**The exercise:**
Duplicate the items from the start through the line containing "[x=19, y=117]", both ends included.

--- Start Records to use ---

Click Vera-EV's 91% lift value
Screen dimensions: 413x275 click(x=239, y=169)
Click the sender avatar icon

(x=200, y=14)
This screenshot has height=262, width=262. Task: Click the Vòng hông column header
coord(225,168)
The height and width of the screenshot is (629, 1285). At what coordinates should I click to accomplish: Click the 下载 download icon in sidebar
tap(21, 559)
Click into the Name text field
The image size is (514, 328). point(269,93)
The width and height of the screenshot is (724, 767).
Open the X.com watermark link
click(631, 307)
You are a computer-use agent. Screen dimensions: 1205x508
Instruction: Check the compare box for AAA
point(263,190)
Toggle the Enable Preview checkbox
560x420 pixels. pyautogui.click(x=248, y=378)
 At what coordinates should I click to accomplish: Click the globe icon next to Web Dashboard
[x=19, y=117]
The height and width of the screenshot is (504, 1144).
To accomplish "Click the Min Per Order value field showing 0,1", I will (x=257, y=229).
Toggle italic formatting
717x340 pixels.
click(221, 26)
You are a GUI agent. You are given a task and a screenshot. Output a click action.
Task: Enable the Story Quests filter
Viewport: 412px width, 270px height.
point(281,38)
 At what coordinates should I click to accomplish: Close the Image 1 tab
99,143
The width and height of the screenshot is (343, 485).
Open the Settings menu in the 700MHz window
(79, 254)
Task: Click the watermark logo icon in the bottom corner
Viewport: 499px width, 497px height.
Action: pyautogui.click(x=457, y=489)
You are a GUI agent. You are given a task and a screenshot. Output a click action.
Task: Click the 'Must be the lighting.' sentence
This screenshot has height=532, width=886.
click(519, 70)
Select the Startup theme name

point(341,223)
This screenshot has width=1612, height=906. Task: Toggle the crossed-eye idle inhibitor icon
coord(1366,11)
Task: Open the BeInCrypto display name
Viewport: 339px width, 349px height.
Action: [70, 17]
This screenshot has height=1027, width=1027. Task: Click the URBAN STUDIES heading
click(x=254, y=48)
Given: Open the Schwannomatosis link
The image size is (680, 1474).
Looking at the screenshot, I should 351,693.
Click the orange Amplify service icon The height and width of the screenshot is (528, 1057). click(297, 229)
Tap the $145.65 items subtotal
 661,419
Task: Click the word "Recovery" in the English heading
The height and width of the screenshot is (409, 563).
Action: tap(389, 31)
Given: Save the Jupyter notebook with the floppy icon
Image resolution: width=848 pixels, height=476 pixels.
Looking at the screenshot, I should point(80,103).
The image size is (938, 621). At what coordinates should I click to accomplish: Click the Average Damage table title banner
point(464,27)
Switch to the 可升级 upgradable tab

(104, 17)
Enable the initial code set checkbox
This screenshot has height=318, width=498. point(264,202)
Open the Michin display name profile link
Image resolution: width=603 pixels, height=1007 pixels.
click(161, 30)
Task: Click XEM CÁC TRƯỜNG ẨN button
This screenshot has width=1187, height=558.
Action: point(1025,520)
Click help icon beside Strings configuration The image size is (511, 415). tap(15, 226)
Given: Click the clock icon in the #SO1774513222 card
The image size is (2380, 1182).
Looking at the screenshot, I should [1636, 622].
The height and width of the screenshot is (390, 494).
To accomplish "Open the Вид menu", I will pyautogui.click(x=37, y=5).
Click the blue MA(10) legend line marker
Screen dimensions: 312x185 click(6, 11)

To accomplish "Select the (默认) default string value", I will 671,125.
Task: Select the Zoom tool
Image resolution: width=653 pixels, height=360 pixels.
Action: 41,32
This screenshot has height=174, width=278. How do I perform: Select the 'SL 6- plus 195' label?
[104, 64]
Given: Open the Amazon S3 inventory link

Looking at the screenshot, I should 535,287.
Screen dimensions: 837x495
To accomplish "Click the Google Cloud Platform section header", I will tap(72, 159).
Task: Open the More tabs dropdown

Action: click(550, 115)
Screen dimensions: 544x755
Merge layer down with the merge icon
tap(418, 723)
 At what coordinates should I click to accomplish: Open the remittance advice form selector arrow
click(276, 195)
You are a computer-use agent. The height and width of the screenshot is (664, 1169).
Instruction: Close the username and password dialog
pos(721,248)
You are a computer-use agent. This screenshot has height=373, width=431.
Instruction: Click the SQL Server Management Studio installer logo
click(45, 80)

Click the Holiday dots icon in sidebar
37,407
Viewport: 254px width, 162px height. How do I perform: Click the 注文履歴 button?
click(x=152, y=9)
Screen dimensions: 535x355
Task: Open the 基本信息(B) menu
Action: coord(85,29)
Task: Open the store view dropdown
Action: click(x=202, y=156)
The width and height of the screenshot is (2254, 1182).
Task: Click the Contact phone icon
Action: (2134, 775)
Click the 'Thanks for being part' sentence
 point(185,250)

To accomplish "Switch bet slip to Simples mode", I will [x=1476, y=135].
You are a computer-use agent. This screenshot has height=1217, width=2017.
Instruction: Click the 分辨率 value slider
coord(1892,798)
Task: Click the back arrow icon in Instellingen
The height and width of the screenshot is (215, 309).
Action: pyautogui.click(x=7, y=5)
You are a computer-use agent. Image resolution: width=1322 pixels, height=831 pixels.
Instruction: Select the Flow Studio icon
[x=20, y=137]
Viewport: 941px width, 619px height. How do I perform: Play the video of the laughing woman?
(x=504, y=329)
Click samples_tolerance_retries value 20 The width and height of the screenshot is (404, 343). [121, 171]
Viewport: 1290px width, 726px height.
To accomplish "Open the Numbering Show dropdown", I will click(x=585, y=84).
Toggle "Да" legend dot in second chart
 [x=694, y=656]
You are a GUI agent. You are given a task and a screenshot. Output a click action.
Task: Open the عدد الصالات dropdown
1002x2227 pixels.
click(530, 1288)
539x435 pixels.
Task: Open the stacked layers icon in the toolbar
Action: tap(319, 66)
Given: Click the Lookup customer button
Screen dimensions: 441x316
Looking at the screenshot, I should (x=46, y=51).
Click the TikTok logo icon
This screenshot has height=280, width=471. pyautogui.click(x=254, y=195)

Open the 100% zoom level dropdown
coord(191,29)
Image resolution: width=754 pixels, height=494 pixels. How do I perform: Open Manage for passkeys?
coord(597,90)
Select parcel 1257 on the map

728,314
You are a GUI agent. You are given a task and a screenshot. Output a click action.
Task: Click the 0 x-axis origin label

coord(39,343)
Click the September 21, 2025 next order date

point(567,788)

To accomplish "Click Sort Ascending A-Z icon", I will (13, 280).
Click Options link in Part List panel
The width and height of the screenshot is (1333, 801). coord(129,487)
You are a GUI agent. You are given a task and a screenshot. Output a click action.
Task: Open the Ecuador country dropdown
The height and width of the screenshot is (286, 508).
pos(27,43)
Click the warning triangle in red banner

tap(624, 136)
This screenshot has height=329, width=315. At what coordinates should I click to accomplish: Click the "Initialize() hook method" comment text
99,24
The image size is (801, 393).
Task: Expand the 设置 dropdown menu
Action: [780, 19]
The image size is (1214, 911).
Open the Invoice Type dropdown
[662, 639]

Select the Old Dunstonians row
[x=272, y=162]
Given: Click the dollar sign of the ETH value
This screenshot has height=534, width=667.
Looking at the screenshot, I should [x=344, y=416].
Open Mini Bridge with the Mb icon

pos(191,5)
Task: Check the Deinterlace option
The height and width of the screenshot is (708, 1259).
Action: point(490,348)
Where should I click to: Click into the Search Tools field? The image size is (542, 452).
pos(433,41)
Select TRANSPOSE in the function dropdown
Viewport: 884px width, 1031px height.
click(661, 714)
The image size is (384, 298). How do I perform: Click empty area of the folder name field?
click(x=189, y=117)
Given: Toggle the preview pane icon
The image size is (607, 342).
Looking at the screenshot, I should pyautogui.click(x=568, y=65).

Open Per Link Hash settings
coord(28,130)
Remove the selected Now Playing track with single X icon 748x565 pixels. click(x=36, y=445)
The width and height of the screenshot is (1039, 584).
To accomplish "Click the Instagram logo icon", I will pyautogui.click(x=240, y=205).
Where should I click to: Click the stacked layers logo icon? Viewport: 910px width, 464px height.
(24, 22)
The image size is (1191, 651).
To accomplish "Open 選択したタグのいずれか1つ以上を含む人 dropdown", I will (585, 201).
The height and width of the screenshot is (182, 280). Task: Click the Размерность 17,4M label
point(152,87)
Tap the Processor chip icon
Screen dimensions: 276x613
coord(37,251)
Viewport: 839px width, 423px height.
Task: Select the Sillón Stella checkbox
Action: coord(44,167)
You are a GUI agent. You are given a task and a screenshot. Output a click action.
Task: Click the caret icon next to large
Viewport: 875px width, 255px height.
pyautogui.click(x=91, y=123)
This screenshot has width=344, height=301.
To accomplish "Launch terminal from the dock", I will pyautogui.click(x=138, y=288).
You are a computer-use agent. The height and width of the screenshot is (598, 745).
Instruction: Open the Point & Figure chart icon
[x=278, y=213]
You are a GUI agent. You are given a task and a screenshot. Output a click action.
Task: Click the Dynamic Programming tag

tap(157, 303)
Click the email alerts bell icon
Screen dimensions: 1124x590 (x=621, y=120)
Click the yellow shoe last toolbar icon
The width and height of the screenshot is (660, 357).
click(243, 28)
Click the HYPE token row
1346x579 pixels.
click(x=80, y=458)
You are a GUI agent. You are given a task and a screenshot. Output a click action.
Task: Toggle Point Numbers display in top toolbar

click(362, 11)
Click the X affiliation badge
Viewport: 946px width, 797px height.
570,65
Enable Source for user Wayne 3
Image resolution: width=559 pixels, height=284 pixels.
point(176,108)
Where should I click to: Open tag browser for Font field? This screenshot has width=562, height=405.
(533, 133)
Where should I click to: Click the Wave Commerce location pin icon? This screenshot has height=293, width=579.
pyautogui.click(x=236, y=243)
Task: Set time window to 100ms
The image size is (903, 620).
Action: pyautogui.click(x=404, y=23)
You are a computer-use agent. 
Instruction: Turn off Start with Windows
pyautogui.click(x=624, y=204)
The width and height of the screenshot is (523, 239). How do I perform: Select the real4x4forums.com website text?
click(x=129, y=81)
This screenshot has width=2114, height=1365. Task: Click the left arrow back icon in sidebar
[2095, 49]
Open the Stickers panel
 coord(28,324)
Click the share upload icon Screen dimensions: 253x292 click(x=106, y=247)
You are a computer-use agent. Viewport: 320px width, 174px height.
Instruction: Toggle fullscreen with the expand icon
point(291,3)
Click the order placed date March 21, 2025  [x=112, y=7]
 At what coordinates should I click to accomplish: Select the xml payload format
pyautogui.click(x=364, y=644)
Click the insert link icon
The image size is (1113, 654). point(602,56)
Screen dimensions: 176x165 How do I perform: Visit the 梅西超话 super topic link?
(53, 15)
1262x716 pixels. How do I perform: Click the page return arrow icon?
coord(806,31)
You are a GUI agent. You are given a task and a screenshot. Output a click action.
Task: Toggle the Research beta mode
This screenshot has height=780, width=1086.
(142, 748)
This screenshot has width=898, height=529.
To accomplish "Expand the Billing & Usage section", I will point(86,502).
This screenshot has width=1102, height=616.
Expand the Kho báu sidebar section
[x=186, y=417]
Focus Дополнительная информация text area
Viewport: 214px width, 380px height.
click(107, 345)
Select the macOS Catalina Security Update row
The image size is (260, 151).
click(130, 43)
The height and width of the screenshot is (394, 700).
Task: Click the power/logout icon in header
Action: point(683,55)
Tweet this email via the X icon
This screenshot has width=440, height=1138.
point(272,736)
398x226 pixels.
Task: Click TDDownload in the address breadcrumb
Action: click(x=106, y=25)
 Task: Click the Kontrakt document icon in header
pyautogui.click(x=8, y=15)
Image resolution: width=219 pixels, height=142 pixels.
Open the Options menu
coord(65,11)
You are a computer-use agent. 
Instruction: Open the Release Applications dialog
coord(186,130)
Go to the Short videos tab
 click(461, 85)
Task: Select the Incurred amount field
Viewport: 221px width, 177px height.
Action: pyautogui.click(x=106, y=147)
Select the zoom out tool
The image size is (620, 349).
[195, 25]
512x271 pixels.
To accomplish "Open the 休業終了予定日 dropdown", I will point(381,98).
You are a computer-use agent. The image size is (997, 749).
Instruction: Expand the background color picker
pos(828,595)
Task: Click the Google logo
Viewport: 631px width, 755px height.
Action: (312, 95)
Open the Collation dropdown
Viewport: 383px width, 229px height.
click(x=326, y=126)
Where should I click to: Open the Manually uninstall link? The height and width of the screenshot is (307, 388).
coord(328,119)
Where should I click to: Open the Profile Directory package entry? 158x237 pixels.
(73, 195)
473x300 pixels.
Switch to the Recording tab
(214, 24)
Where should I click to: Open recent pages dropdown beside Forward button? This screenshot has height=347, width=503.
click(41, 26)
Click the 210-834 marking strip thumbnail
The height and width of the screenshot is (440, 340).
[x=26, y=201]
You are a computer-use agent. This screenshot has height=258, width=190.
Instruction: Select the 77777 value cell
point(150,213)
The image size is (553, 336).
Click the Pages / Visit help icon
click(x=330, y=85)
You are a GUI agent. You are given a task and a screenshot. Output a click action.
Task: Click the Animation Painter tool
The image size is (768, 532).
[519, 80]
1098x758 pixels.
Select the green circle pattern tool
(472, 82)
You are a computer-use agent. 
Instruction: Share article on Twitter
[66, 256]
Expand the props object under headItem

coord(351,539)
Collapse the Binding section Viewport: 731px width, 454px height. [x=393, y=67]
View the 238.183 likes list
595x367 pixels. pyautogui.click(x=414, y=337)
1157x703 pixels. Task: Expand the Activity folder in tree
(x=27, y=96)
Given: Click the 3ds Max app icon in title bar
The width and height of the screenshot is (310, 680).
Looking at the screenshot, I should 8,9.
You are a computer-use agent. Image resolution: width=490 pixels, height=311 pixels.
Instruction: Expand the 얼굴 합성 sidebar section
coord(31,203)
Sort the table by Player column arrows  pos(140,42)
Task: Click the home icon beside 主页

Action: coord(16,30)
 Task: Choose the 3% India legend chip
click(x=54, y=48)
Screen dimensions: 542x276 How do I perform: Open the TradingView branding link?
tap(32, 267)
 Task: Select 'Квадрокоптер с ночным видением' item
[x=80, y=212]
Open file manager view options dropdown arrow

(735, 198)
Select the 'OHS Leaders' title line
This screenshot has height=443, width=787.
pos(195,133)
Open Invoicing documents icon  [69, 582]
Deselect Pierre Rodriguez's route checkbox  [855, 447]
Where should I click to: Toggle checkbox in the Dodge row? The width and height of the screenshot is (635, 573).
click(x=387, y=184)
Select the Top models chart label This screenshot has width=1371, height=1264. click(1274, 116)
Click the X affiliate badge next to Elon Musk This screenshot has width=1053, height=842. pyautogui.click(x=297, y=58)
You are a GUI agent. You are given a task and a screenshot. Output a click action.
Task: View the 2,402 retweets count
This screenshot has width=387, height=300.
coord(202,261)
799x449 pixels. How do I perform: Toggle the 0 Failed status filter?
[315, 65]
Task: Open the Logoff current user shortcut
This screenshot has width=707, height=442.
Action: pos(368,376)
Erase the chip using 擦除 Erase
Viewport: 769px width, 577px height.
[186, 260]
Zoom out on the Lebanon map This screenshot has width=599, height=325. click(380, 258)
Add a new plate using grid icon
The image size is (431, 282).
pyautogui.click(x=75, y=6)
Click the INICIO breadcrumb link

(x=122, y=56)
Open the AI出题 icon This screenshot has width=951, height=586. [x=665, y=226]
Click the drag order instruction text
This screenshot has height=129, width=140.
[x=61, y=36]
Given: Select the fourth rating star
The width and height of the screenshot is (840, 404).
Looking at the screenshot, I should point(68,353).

--- End Records to use ---

**Worked solution:**
Click Vera-EV's 91% lift value
Screen dimensions: 413x275 click(x=239, y=169)
Click the sender avatar icon

(x=200, y=14)
This screenshot has height=262, width=262. Task: Click the Vòng hông column header
coord(225,168)
The height and width of the screenshot is (629, 1285). At what coordinates should I click to accomplish: Click the 下载 download icon in sidebar
tap(21, 559)
Click into the Name text field
The image size is (514, 328). point(269,93)
The width and height of the screenshot is (724, 767).
Open the X.com watermark link
click(631, 307)
You are a computer-use agent. Screen dimensions: 1205x508
Instruction: Check the compare box for AAA
point(263,190)
Toggle the Enable Preview checkbox
560x420 pixels. pyautogui.click(x=248, y=378)
 At what coordinates should I click to accomplish: Click the globe icon next to Web Dashboard
[x=19, y=117]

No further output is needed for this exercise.